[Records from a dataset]
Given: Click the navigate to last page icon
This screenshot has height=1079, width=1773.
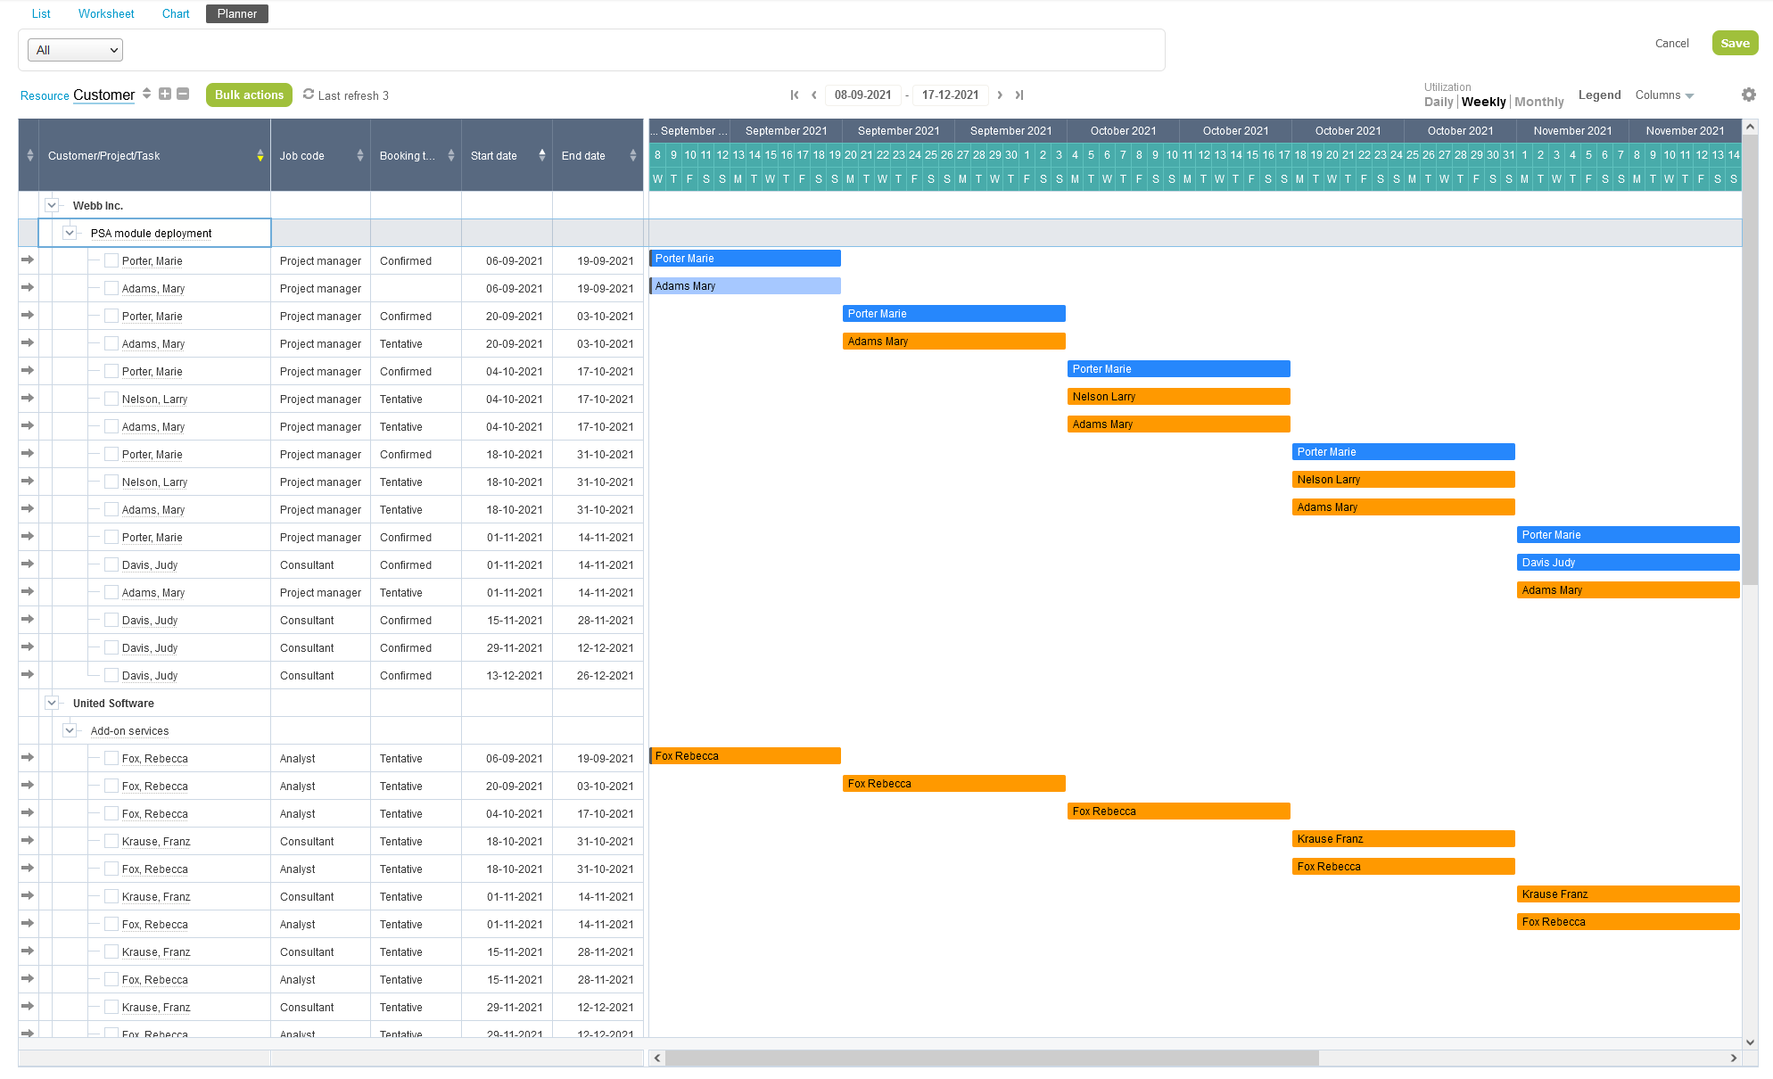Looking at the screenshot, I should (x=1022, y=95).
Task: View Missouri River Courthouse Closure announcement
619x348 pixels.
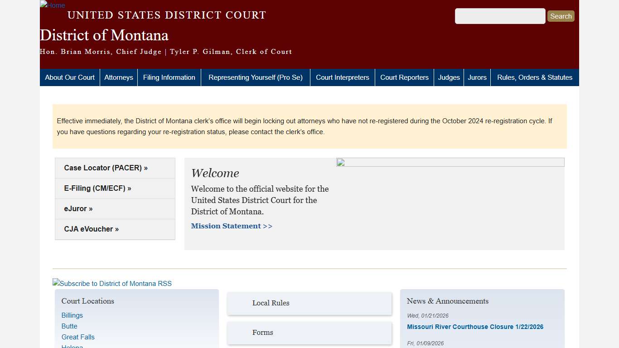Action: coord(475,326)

==

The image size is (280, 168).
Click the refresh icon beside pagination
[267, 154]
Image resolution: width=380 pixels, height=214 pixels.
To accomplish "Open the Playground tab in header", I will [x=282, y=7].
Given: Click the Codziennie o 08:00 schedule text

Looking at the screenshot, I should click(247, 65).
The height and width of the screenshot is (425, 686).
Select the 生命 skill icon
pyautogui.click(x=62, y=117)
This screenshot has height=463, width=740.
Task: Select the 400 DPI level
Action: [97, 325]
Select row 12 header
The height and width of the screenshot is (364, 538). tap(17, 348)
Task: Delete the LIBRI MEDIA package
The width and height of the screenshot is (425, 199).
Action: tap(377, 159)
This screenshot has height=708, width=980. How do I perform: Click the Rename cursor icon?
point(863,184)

PROBLEM DESCRIPTION —
Starting at the line above that contains "The height and width of the screenshot is (425, 686).", repeat each line exactly up to and including the line that contains "Task: Delete the LIBRI MEDIA package", and stop there.

WORKED SOLUTION —
The height and width of the screenshot is (425, 686).
Select the 生命 skill icon
pyautogui.click(x=62, y=117)
This screenshot has height=463, width=740.
Task: Select the 400 DPI level
Action: [97, 325]
Select row 12 header
The height and width of the screenshot is (364, 538). tap(17, 348)
Task: Delete the LIBRI MEDIA package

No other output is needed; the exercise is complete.